» Stored records
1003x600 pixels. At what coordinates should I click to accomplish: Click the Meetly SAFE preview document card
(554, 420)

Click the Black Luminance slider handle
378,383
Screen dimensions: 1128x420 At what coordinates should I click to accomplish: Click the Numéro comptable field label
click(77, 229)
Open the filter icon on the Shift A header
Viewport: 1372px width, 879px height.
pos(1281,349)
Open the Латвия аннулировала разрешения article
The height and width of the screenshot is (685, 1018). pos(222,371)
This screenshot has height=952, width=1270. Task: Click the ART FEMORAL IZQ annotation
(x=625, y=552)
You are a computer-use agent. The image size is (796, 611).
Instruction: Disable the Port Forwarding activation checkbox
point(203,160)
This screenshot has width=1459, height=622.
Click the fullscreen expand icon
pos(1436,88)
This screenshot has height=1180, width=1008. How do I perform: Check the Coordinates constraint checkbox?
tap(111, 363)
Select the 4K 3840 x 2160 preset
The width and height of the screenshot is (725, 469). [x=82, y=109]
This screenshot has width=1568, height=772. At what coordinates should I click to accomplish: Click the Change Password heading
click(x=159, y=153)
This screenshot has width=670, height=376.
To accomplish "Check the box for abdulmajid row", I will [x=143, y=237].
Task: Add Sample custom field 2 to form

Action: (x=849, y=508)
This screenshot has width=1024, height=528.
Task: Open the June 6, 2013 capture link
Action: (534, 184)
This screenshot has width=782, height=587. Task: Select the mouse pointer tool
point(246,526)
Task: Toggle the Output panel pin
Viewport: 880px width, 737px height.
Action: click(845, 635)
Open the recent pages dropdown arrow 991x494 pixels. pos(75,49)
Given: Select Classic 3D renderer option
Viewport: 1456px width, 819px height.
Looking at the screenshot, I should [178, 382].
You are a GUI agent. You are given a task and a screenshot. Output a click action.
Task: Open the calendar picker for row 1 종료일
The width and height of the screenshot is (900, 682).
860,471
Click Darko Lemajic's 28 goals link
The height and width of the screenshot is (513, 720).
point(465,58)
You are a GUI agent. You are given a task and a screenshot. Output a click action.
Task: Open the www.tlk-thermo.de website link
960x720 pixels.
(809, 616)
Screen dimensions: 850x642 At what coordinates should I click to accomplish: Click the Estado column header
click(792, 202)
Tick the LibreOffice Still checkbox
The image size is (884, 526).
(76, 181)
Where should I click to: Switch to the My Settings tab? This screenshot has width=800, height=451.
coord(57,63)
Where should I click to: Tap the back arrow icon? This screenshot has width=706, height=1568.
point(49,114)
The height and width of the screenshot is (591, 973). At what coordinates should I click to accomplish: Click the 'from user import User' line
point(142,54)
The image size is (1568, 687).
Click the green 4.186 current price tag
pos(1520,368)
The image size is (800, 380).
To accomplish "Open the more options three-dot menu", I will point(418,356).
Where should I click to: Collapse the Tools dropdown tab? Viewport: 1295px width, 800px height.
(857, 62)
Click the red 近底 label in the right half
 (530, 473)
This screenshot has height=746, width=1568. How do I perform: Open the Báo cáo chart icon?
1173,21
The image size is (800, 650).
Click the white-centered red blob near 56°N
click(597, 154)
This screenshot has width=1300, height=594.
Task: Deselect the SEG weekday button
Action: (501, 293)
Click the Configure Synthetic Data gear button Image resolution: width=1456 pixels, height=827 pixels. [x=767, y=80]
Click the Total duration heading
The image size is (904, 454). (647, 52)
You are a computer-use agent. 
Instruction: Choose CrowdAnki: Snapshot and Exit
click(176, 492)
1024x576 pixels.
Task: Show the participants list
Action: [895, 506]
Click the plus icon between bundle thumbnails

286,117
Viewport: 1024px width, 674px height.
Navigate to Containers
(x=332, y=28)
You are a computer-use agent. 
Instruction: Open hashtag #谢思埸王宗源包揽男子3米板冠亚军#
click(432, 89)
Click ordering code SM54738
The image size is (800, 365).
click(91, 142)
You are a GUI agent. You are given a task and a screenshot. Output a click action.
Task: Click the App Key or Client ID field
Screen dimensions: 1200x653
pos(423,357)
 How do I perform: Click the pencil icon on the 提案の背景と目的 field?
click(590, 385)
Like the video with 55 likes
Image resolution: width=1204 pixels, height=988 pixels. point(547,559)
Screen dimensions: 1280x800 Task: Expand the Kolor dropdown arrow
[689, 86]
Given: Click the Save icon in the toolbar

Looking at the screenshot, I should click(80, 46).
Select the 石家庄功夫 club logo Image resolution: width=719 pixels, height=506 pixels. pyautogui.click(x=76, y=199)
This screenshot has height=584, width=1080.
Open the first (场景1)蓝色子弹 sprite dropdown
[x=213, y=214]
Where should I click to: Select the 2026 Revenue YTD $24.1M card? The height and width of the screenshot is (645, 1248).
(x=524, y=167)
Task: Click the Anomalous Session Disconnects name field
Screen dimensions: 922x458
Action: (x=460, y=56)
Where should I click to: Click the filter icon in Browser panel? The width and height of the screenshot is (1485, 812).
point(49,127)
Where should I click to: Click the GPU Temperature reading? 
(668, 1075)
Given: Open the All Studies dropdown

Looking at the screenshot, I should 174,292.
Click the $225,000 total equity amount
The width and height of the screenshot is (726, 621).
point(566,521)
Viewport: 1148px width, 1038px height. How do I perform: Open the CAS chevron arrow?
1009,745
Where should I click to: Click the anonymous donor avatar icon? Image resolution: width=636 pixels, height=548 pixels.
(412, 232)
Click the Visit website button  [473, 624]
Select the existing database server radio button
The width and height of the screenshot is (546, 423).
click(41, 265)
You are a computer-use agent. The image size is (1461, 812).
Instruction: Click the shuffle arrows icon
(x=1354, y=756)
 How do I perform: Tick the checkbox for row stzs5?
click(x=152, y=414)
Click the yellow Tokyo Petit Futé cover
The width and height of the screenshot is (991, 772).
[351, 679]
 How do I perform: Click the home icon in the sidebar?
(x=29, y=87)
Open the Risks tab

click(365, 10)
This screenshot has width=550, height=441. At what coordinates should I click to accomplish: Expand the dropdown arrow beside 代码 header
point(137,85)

» WORK TASK
Copy the data word for word.

» OUTPUT OF THE TASK
1003x600 pixels. At what coordinates should I click to accomplish: Click the Meetly SAFE preview document card
(554, 420)

Click the Black Luminance slider handle
378,383
Screen dimensions: 1128x420 At what coordinates should I click to accomplish: Click the Numéro comptable field label
click(77, 229)
Open the filter icon on the Shift A header
Viewport: 1372px width, 879px height.
pos(1281,349)
Open the Латвия аннулировала разрешения article
The height and width of the screenshot is (685, 1018). pos(222,371)
This screenshot has height=952, width=1270. Task: Click the ART FEMORAL IZQ annotation
(x=625, y=552)
You are a computer-use agent. The image size is (796, 611).
Instruction: Disable the Port Forwarding activation checkbox
point(203,160)
This screenshot has width=1459, height=622.
Click the fullscreen expand icon
pos(1436,88)
This screenshot has height=1180, width=1008. How do I perform: Check the Coordinates constraint checkbox?
tap(111, 363)
Select the 4K 3840 x 2160 preset
The width and height of the screenshot is (725, 469). [x=82, y=109]
This screenshot has width=1568, height=772. At what coordinates should I click to accomplish: Click the Change Password heading
click(x=159, y=153)
This screenshot has width=670, height=376.
To accomplish "Check the box for abdulmajid row", I will [x=143, y=237].
Task: Add Sample custom field 2 to form

Action: (x=849, y=508)
This screenshot has width=1024, height=528.
Task: Open the June 6, 2013 capture link
Action: (534, 184)
This screenshot has width=782, height=587. Task: Select the mouse pointer tool
point(246,526)
Task: Toggle the Output panel pin
Viewport: 880px width, 737px height.
Action: click(845, 635)
Open the recent pages dropdown arrow 991x494 pixels. pos(75,49)
Given: Select Classic 3D renderer option
Viewport: 1456px width, 819px height.
Looking at the screenshot, I should [178, 382].
You are a GUI agent. You are given a task and a screenshot. Output a click action.
Task: Open the calendar picker for row 1 종료일
The width and height of the screenshot is (900, 682).
860,471
Click Darko Lemajic's 28 goals link
The height and width of the screenshot is (513, 720).
point(465,58)
You are a GUI agent. You are given a task and a screenshot. Output a click action.
Task: Open the www.tlk-thermo.de website link
960x720 pixels.
(809, 616)
Screen dimensions: 850x642 At what coordinates should I click to accomplish: Click the Estado column header
click(792, 202)
Tick the LibreOffice Still checkbox
The image size is (884, 526).
(76, 181)
Where should I click to: Switch to the My Settings tab? This screenshot has width=800, height=451.
coord(57,63)
Where should I click to: Tap the back arrow icon? This screenshot has width=706, height=1568.
point(49,114)
The height and width of the screenshot is (591, 973). At what coordinates should I click to accomplish: Click the 'from user import User' line
point(142,54)
The image size is (1568, 687).
Click the green 4.186 current price tag
pos(1520,368)
The image size is (800, 380).
To accomplish "Open the more options three-dot menu", I will point(418,356).
Where should I click to: Collapse the Tools dropdown tab? Viewport: 1295px width, 800px height.
(857, 62)
Click the red 近底 label in the right half
 (530, 473)
This screenshot has height=746, width=1568. How do I perform: Open the Báo cáo chart icon?
1173,21
The image size is (800, 650).
Click the white-centered red blob near 56°N
click(597, 154)
This screenshot has width=1300, height=594.
Task: Deselect the SEG weekday button
Action: (501, 293)
Click the Configure Synthetic Data gear button Image resolution: width=1456 pixels, height=827 pixels. [x=767, y=80]
Click the Total duration heading
The image size is (904, 454). (647, 52)
You are a computer-use agent. 
Instruction: Choose CrowdAnki: Snapshot and Exit
click(176, 492)
1024x576 pixels.
Task: Show the participants list
Action: [895, 506]
Click the plus icon between bundle thumbnails

286,117
Viewport: 1024px width, 674px height.
Navigate to Containers
(x=332, y=28)
You are a computer-use agent. 
Instruction: Open hashtag #谢思埸王宗源包揽男子3米板冠亚军#
click(432, 89)
Click ordering code SM54738
The image size is (800, 365).
click(91, 142)
You are a GUI agent. You are given a task and a screenshot. Output a click action.
Task: Click the App Key or Client ID field
Screen dimensions: 1200x653
pos(423,357)
 How do I perform: Click the pencil icon on the 提案の背景と目的 field?
click(590, 385)
Like the video with 55 likes
Image resolution: width=1204 pixels, height=988 pixels. point(547,559)
Screen dimensions: 1280x800 Task: Expand the Kolor dropdown arrow
[689, 86]
Given: Click the Save icon in the toolbar

Looking at the screenshot, I should click(80, 46).
Select the 石家庄功夫 club logo Image resolution: width=719 pixels, height=506 pixels. pyautogui.click(x=76, y=199)
This screenshot has height=584, width=1080.
Open the first (场景1)蓝色子弹 sprite dropdown
[x=213, y=214]
Where should I click to: Select the 2026 Revenue YTD $24.1M card? The height and width of the screenshot is (645, 1248).
(x=524, y=167)
Task: Click the Anomalous Session Disconnects name field
Screen dimensions: 922x458
Action: (x=460, y=56)
Where should I click to: Click the filter icon in Browser panel? The width and height of the screenshot is (1485, 812).
point(49,127)
Where should I click to: Click the GPU Temperature reading? 
(668, 1075)
Given: Open the All Studies dropdown

Looking at the screenshot, I should 174,292.
Click the $225,000 total equity amount
The width and height of the screenshot is (726, 621).
point(566,521)
Viewport: 1148px width, 1038px height. How do I perform: Open the CAS chevron arrow?
1009,745
Where should I click to: Click the anonymous donor avatar icon? Image resolution: width=636 pixels, height=548 pixels.
(412, 232)
Click the Visit website button  [473, 624]
Select the existing database server radio button
The width and height of the screenshot is (546, 423).
click(41, 265)
You are a computer-use agent. The image size is (1461, 812).
Instruction: Click the shuffle arrows icon
(x=1354, y=756)
 How do I perform: Tick the checkbox for row stzs5?
click(x=152, y=414)
Click the yellow Tokyo Petit Futé cover
The width and height of the screenshot is (991, 772).
[351, 679]
 How do I perform: Click the home icon in the sidebar?
(x=29, y=87)
Open the Risks tab

click(365, 10)
This screenshot has width=550, height=441. At what coordinates should I click to accomplish: Expand the dropdown arrow beside 代码 header
point(137,85)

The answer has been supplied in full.